### What is needed
Look below for the line containing "EN (326, 12)"; write out that line and each one after it to the end, exactly, and nothing else.

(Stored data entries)
......
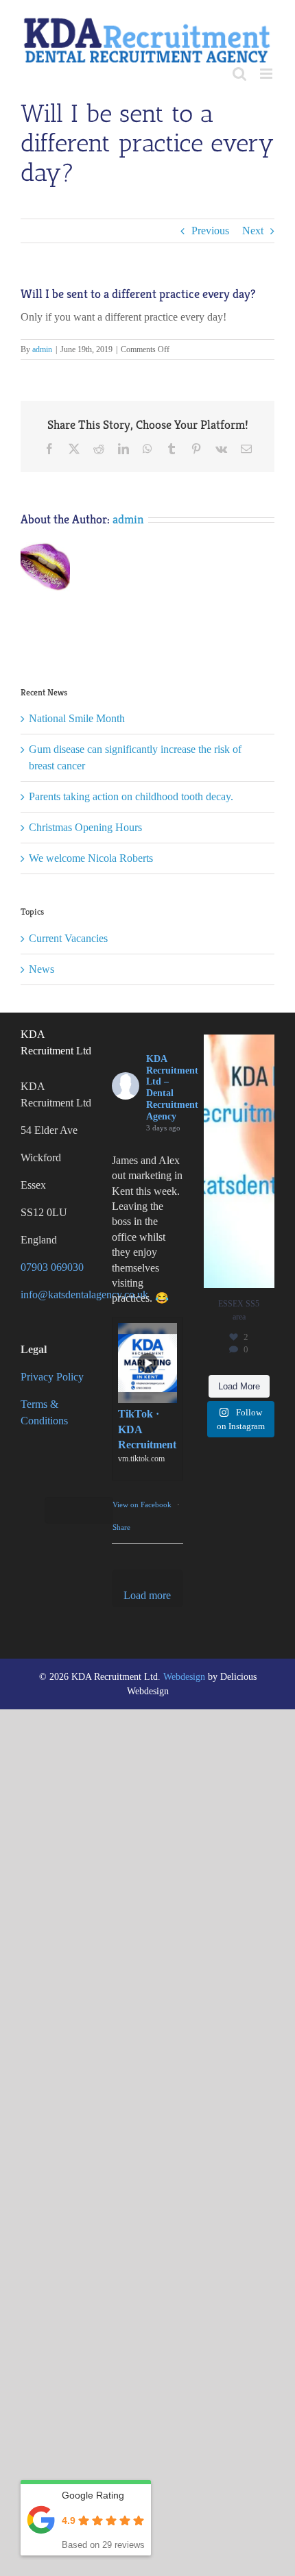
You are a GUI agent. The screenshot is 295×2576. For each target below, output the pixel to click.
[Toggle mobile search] (239, 73)
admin (42, 349)
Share (121, 1527)
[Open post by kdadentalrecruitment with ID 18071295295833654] (239, 1161)
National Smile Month (77, 718)
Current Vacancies (68, 938)
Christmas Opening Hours (85, 827)
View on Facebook (143, 1504)
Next (252, 230)
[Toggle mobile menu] (267, 73)
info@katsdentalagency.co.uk (84, 1294)
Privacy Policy (52, 1377)
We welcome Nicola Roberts (91, 858)
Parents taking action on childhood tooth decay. (131, 796)
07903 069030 (52, 1267)
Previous (210, 230)
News (41, 969)
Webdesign (184, 1677)
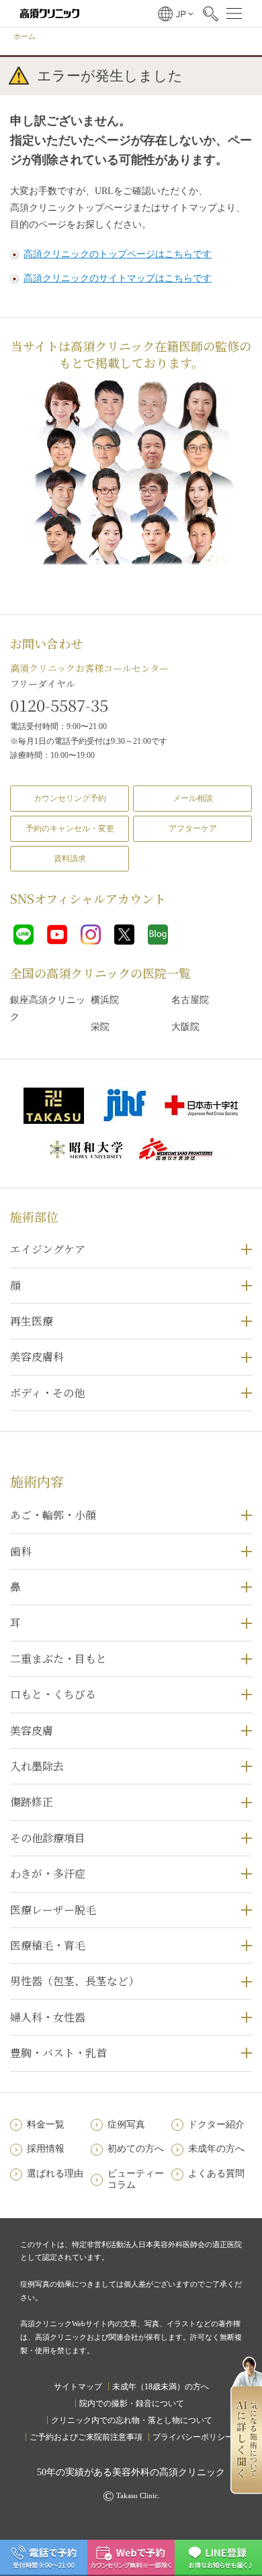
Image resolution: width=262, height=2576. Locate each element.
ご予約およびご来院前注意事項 (86, 2437)
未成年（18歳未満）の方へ (160, 2386)
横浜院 (105, 1000)
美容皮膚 (31, 1730)
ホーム (24, 36)
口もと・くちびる (53, 1694)
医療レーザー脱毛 (53, 1909)
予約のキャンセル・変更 (70, 828)
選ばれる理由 (55, 2173)
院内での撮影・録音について (131, 2403)
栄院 (100, 1027)
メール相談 (193, 798)
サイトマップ (78, 2386)
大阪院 (185, 1027)
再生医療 (31, 1321)
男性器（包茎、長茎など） (74, 1981)
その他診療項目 (47, 1838)
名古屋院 (190, 1000)
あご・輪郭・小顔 (53, 1515)
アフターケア (193, 828)
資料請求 (70, 858)
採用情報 (45, 2149)
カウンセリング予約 (70, 798)
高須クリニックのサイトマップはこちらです (118, 278)
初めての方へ (135, 2149)
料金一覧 (45, 2124)
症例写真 (126, 2124)
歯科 (21, 1551)
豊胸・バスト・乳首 (58, 2052)
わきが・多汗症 (47, 1873)
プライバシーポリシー (192, 2437)
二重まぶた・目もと (58, 1658)
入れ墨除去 (37, 1766)
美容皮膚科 (37, 1356)
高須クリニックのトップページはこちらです (118, 254)
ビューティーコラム (135, 2179)
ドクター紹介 (216, 2124)
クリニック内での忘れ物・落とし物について (131, 2420)
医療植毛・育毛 (47, 1945)
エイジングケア (47, 1249)
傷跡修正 (31, 1801)
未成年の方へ (216, 2149)
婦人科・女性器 (47, 2017)
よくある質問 (216, 2173)
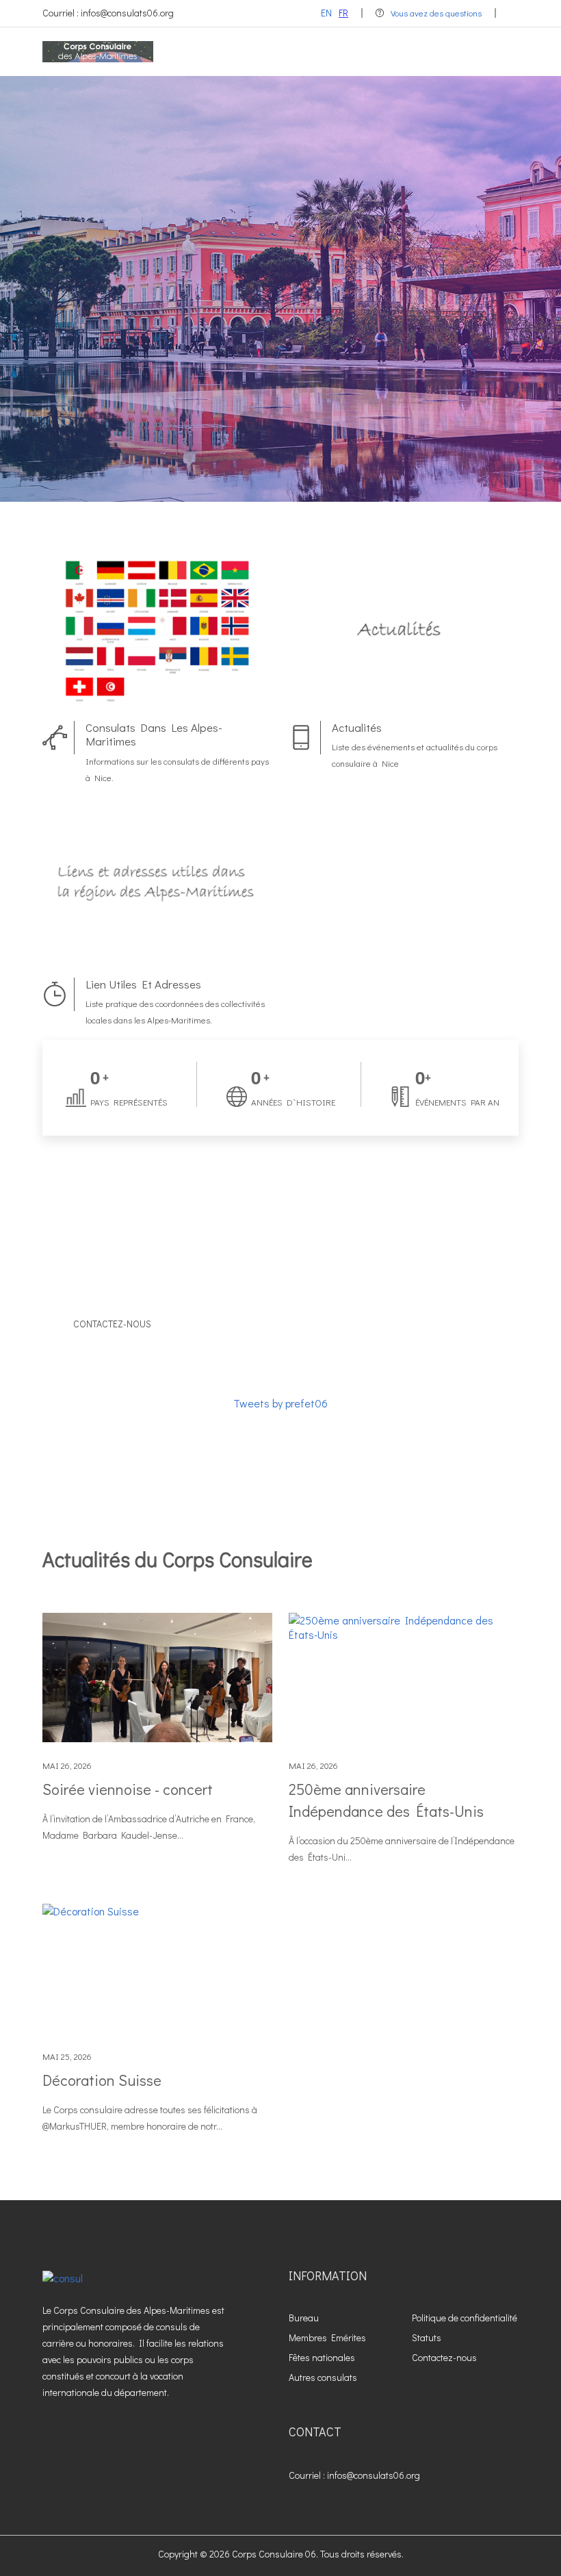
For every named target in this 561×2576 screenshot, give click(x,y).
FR (343, 12)
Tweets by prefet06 (280, 1403)
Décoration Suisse (101, 2080)
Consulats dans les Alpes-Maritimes (154, 734)
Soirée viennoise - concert (127, 1789)
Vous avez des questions (436, 12)
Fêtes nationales (322, 2357)
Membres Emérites (327, 2337)
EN (326, 12)
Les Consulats (361, 412)
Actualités (357, 727)
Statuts (426, 2337)
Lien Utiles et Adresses (143, 984)
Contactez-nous (112, 1323)
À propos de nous (211, 412)
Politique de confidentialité (464, 2317)
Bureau (304, 2317)
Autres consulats (323, 2377)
......
### Exercise result
EN (326, 12)
Les Consulats (361, 412)
Actualités (357, 727)
Statuts (426, 2337)
Lien Utiles et Adresses (143, 984)
Contactez-nous (112, 1323)
À propos de nous (211, 412)
Politique de confidentialité (464, 2317)
Bureau (304, 2317)
Autres consulats (323, 2377)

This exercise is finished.